● OBJECTIVE 1: In the Wales trip story, what were the girls bundled between in the back of the car? List each one.
● OBJECTIVE 2: Write the next part of the Wales trip story, picking up right after its last sentence.

● SOURCE DOCUMENT:
####
The Famous Five go to Wales * (1)

In this modern version of the Enid Blyton classic, we have two Scottish brothers, a lovely blonde girlfriend and instead of the gender confused girl, we shall include the token ethnic, like Disney in 2008.  Timmy the dog has been conveniently replaced by a white Kia Picanto: five doors but without central locking to keep that authentic feel.

The Famous Five by Disney 2008

I was invited by a friend to come along for the weekend to his girlfriend’s parents house in a Welsh village with him and his girlfriend. His brother would come along too, so I would not be the gooseberry. (I had met both girlfriend and brother before, see also The Famous Five explore Edinburgh.)

After arriving at Highbury station on a Friday night and a hike up to the meeting point,  missing the girlfriend who came to walk towards me after the directions that were given to me failed to enlighten me, I met my friends at the flat. When I say the flat, I mean her room that she’s been generously sharing with the two boys for the last two weeks: the woman is up for a sainthood.

We walked to the car which was parked by the church, one of the guys had actually attended Mass earlier that day: the things you have to do for a parking space in London these days. The size of the car meant that the girls (both a respectable 5ft3) were bundled in the back between the weekend-bags, coats and the groceries. Leg-space is overrated: jolly good, let the fun begin!

After just an hour in London traffic both brothers showed their impatient nature. The designated driver (who claimed to be a quarter Chinese, a quarter Irish and half Grouch…) started complaining that it would take us seven hours to drive there and that we could have driven to Scotland in that time. It is amazing how quickly women can bond just by rolling their eyes…

Between snacks and short stops to attend to calls of nature as well as calls from fiancees, I was told that the house was currently empty as her parents were away: we would go there to start decorating and make it homely for their Christmas return. It had four ensuites and a sauna that she had designed and built with her brother. (At this point, she omits the fact that she has actually designed the whole house. Modern day little Annie is no home maker, she is an interior designer.) She does warn me about the fly- problem they had and when she last left, she had left a fly bomb: we might had to deal with the aftermath of that. The flies would turn out to be the least of our problems.
####
[Items listed in a dataset]
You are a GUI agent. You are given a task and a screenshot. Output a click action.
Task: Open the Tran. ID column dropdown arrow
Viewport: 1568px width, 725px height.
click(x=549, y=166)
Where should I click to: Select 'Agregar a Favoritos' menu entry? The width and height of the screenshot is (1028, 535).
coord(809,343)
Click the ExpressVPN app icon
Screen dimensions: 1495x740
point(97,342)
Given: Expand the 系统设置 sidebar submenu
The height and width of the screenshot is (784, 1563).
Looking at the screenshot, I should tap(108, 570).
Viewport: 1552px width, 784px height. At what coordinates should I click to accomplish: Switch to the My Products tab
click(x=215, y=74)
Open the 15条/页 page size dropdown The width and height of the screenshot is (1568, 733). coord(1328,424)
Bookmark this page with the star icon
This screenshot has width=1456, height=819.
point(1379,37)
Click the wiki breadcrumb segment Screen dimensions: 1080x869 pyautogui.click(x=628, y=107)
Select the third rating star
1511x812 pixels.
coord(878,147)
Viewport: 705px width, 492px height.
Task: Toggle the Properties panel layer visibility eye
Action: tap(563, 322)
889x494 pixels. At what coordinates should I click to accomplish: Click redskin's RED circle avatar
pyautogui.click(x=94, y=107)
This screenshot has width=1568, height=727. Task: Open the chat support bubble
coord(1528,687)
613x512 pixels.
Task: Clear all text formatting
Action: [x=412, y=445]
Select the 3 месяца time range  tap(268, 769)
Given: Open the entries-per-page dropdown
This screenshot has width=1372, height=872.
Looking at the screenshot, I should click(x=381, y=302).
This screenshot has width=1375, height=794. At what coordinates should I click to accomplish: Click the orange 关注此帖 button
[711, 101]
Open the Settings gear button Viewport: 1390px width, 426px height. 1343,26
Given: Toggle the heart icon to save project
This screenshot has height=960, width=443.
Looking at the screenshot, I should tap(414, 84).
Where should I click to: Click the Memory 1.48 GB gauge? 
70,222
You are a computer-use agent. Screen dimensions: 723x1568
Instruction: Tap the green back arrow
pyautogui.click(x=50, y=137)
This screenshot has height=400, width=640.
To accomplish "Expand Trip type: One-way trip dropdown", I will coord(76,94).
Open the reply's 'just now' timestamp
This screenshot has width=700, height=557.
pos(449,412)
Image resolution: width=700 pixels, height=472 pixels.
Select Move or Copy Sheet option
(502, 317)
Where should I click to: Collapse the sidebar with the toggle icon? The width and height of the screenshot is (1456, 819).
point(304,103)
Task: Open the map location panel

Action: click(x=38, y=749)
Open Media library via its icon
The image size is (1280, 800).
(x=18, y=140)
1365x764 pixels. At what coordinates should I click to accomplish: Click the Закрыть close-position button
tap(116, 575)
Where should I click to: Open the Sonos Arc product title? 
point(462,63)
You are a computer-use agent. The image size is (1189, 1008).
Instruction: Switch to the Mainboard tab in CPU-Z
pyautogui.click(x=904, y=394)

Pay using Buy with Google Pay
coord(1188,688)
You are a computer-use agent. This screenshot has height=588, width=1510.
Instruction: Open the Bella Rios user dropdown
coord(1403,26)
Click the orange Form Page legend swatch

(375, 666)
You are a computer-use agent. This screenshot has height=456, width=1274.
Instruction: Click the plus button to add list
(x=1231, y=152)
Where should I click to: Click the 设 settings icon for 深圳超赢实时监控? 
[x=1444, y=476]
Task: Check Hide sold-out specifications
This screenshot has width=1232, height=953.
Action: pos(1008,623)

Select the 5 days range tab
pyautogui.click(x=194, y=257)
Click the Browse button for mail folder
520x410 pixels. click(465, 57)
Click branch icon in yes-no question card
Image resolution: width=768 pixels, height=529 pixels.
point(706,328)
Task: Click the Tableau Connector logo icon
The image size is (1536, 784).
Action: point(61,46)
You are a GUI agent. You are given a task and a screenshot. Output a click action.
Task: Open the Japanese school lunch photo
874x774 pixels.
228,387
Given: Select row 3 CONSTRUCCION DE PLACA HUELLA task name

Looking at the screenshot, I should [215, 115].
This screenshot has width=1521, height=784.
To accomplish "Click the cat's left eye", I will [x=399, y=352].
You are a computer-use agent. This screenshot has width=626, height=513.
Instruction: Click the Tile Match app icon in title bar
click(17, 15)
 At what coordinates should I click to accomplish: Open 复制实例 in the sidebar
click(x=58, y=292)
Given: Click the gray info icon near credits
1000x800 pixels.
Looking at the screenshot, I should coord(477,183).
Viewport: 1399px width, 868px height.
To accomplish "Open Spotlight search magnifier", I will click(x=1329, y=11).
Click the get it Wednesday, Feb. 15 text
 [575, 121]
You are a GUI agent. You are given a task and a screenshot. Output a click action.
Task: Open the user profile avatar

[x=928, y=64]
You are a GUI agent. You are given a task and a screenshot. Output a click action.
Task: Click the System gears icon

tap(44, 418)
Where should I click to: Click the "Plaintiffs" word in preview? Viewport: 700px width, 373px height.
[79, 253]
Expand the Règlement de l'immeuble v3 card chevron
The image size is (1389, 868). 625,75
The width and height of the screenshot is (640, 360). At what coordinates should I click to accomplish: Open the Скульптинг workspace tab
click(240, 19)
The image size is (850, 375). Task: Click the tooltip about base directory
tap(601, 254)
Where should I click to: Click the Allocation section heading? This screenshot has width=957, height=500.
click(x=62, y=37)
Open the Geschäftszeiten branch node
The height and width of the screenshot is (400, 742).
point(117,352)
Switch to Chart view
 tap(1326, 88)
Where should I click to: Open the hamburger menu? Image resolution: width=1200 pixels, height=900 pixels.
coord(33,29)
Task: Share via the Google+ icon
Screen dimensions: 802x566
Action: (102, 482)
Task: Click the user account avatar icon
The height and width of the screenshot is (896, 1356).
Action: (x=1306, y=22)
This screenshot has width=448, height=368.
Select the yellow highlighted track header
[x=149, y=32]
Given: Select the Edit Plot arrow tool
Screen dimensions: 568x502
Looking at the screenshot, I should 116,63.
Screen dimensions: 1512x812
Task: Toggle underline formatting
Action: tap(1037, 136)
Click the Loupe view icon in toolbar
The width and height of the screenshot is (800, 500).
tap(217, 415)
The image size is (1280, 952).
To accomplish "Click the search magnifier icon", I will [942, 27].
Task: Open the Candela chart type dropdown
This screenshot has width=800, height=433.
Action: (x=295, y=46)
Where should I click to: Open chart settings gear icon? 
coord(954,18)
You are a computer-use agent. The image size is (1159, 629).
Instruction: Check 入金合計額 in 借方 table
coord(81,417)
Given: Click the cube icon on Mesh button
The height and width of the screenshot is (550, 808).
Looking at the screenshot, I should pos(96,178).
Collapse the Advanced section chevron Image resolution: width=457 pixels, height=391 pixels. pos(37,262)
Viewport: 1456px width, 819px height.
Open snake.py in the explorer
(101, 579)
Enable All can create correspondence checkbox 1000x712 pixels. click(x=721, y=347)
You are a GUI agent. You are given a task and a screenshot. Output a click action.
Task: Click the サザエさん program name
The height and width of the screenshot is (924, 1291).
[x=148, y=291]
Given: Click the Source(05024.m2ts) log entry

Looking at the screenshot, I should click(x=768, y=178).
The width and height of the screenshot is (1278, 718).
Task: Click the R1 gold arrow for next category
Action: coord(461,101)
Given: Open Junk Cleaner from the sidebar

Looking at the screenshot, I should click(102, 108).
####
● EXERCISE ANSWER 1: weekend-bags, coats, groceries

● EXERCISE ANSWER 2:
We arrived at a dark drive-way and walked towards an impressive looking house. Inside it was spacious and perfectly decorated with foreign ornaments, all tokens from extensive travels. The living room was a beautiful open space with big windows and there were stairs leading to the bedrooms and small stairs going down to the kitchen. Excited by the sight and keen to fight the freezing cold of the empty house with mulled wine, we brought in the bags and descended into the kitchen…

There we found the floor covered in water and water still dripping from the ceiling. The boys considered it could have been the frost bursting a pipe from the floor heating that heats the whole house. The electricity had tripped and the freezer and its content had defrosted. After a quick assessment we concluded all toilets in all the ensuites were either over flowing or were frozen solid; so under the header of damage-control it was decided to switch off the main tap. At 1am we found ourselves in a freezing house without any water or heating and no electricity in the kitchen or gas to cook on. Oh and there were thousands of dead flies by every window in the house.

There was only  one solution: lashings of mulled wine.We managed to find the camping gear in the basement and opened the doors to the terrace to heat up the wine. Going outside was a strangely tropical experience for a Friday night in December, especially considering that our sound scape was made up by the cracking sound of the thawing river . Mugs in hand, breath visible in the cold, we sat around the kitchen table: it was time for a P.O.A …

(to be continued)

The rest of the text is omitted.